* _ENTRIES PROVIDED_:
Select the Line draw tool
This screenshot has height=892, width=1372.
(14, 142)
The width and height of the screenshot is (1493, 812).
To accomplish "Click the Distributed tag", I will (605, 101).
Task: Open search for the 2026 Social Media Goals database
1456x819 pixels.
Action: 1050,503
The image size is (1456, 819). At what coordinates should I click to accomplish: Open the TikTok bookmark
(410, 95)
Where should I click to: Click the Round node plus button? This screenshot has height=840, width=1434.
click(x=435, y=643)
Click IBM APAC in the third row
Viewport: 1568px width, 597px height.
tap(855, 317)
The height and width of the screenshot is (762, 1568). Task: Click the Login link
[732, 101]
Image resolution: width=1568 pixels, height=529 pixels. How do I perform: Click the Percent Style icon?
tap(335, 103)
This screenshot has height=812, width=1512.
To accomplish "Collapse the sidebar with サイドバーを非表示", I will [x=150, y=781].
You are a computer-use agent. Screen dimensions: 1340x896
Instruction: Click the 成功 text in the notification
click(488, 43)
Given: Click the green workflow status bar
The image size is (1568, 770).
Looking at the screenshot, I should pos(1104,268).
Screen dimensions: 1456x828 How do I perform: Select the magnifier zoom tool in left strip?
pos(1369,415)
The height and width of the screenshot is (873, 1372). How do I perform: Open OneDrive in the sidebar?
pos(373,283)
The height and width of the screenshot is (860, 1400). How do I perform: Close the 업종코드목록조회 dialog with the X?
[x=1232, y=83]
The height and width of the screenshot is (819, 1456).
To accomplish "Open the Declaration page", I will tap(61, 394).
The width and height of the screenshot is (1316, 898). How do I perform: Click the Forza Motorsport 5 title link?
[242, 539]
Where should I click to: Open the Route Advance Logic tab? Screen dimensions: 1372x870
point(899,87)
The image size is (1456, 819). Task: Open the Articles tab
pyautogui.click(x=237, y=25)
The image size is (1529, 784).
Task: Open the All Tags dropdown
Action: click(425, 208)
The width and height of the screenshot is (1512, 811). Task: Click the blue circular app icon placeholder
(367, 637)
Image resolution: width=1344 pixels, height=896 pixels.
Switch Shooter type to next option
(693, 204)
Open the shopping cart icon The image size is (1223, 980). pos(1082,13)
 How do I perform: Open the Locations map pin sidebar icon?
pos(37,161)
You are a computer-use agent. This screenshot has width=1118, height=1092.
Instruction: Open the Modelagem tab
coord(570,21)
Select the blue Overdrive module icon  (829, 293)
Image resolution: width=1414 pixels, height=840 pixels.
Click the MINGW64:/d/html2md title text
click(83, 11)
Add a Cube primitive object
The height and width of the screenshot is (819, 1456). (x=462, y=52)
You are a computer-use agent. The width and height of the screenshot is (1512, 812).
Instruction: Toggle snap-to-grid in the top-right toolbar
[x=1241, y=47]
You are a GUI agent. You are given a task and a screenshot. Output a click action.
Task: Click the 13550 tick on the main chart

* _WHAT YOU WILL DO_: Report the tally of lines in the material holding "computer", and add nothing to it.

* _COMPLETED TASK_: 3